In a war where the one side (say Hamas) stores armaments in schools, community centres, and houses of worship, the destruction of those armaments means that the people in those places, be they children, women, holy men or teachers do not have grievable lives. Their lives have and had no meaning because they were already dead before they were born. They are not alive and never were. We may believe that the people in those places are being used by the enemy as human shields. Therefore if the enemy does not give their own people the status of living beings worthy of being mourned, missed or valued, why should anyone else? So the bombing of these places becomes justifiable. Butler makes the entire idea of killing ludicrous when seen from this point of view. She is coming from the position that all human life, all interconnected on this planet, is grievable. Yet,we divide the world into those who are worthy of being grieved and those who are not. Otherwise we cannot justify war and violence. In one of her many brilliant statements she writes,

“…war seeks to deny the ongoing and irrefutable ways in which we are all subject to one another, vulnerable to destruction by the other, and in need of protection…[via]agreements based on the recognition of shared precariousness.”

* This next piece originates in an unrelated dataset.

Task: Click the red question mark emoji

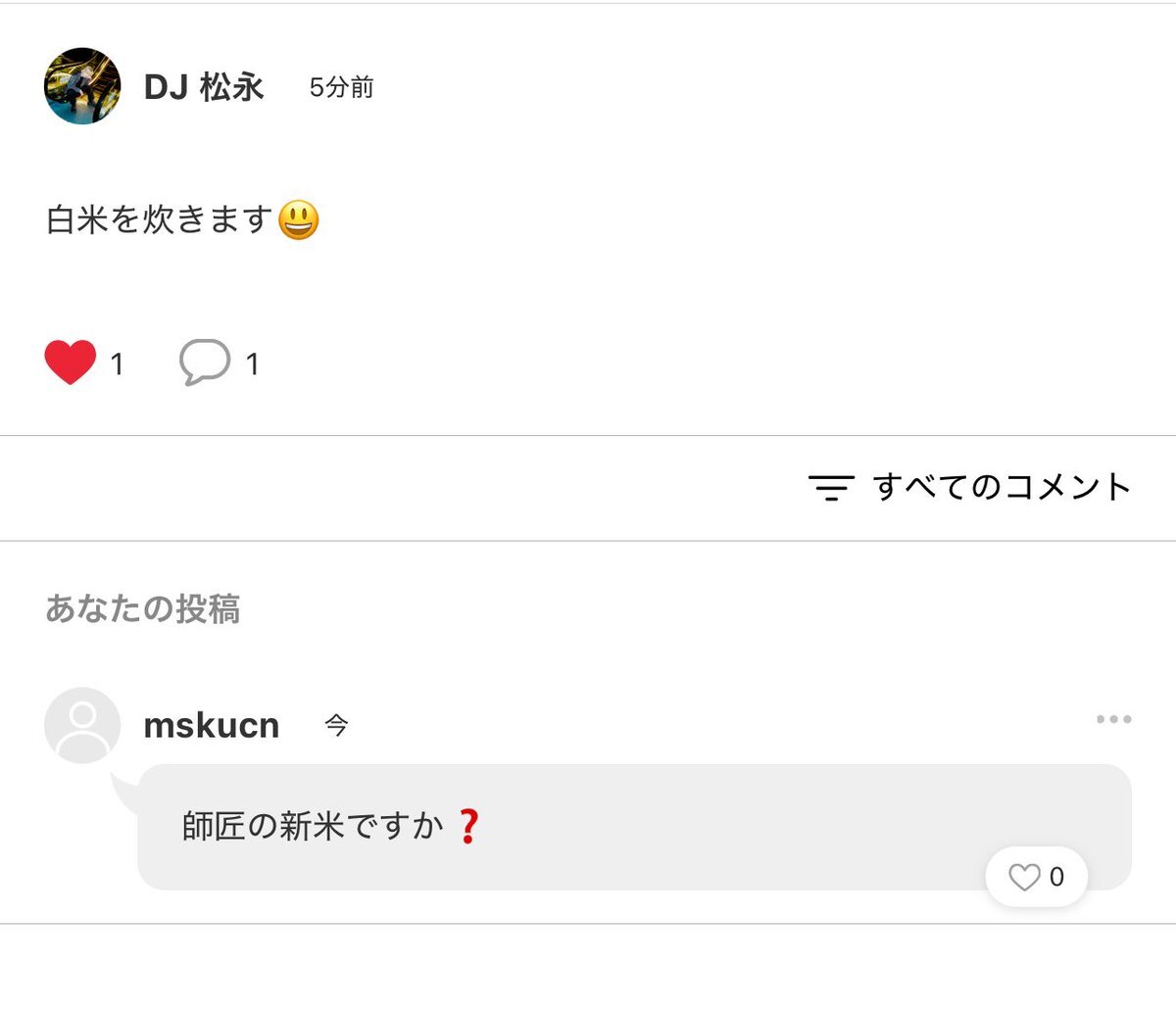Action: point(468,827)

She goes on to assert that “[w]ar is precisely an effort to minimize precariousness for some and maximize it for others.”

Apart from these ideas and some interesting discussion of the impact of media and photography, the essays for the most part left me cold and wanting. I was distressed by her use of language. For example, she uses the word alterity at one point when otherness would have made her point much more accessible. There are also statements and ideas that I found completely incomprehensible. For example, I could not make sense of this:

“The point is not to celebrate a full deregulation of affect, but to query the conditions of responsiveness by offering interpretive matrices for the understanding of war that question and oppose the dominant interpretations — interpretations that not only act upon affect, but take form and become effective as affect itself.”

If you can decipher this, I’d love to know what it means.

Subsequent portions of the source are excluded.